Of all the subjects for a Christmas show, choreographer Ben Duke must have picked the most unlikely. Ruination is his retelling of Medea: not just Greek tragedy, but a story where a mother kills her children. Commissioned by the Royal Opera House, it offers the underbelly of main stage happy endings. “They’re dancing The Nutcracker upstairs, and you’ve chosen to come to this,” coos Hades, god of the Underworld, played by Jean-Daniel Broussé. “What does that say about you?”

With his company Lost Dog, Duke has a gift for the flipside of stories. As in his award-winning, one-man Paradise Lost, he looks for the cracks in a narrative, levering them open to find comedy and desperate loss. His brilliant Medea tips Greek gods and heroes into everyday messiness, then wonders, how could she? Did she? How could this happen?

Soutra Gilmour designs the Underworld as a bare backstage space; the river of forgetfulness is a water-cooler. Anna-Kay Gayle’s commanding Persephone brings a pink tutu from the world above. Already bewildered by their own deaths, the human characters are confronted by forms and automated phone systems. Jason and Medea both demand afterlife custody of their murdered children, retelling the story in a vivid mix of speech, song and movement.

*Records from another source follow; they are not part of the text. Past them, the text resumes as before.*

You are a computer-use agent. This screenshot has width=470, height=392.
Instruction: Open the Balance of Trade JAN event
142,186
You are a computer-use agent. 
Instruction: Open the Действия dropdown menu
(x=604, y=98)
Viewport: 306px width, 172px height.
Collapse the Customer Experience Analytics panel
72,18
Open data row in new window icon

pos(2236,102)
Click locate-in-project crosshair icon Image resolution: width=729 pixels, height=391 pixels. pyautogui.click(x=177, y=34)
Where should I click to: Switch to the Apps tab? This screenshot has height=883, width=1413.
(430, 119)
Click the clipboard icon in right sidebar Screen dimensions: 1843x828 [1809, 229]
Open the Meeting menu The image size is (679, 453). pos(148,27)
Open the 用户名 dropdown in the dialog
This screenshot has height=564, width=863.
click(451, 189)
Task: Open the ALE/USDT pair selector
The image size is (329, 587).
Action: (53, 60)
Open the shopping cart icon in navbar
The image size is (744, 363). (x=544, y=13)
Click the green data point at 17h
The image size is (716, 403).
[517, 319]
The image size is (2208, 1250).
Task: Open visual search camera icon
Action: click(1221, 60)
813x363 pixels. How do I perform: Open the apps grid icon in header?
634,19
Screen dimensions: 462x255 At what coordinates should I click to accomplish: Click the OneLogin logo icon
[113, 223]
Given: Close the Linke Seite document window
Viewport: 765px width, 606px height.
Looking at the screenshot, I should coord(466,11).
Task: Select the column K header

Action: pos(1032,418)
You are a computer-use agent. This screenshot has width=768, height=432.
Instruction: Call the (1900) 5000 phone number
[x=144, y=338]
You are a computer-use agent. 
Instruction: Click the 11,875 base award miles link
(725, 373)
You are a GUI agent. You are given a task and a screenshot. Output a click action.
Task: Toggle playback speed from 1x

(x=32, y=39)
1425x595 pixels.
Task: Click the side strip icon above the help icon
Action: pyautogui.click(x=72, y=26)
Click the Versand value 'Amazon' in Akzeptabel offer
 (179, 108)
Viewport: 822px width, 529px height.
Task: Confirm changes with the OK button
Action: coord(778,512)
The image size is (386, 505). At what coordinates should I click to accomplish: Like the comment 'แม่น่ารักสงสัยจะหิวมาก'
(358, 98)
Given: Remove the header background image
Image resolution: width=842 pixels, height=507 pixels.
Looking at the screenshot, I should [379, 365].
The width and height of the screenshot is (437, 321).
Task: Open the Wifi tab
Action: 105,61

Duke prods hard at embarrassment, finding the feelings underneath. Liam Francis’s Jason has dreadful chat-up lines for Medea, followed by a goofily awful dance. He scrunches and wriggles, and it becomes charming and even sexy – because it’s funny, honest. Then Medea, and the audience, watch him trot out all the same moves for his second wife.

Hannah Shepherd’s Medea sees herself pushed out of Jason’s heroic story, then out of his life, her voice turning sour with resentment. Then we hear her trying to calm the children, a frazzled parent urging them to hide, pretending that this is just a game. Is she trying to protect them from a mob, or to conceal her own cruelty?

As the characters dip in and out of movement, Duke slides from comedy to vulnerability, dancers reaching out and wrapping around each other. Music director Yshani Perinpanayagam leads the fine onstage singers from Purcell to George Harrison, an eclectic mix that underlines Ruination’s sharp switches of tone.

Duke isn’t interested in easy answers. Even when the underworld jury comes to a decision, it isn’t a conclusion; how could it be? From funny to desolate, Ruination sits with the depth and the mess of love.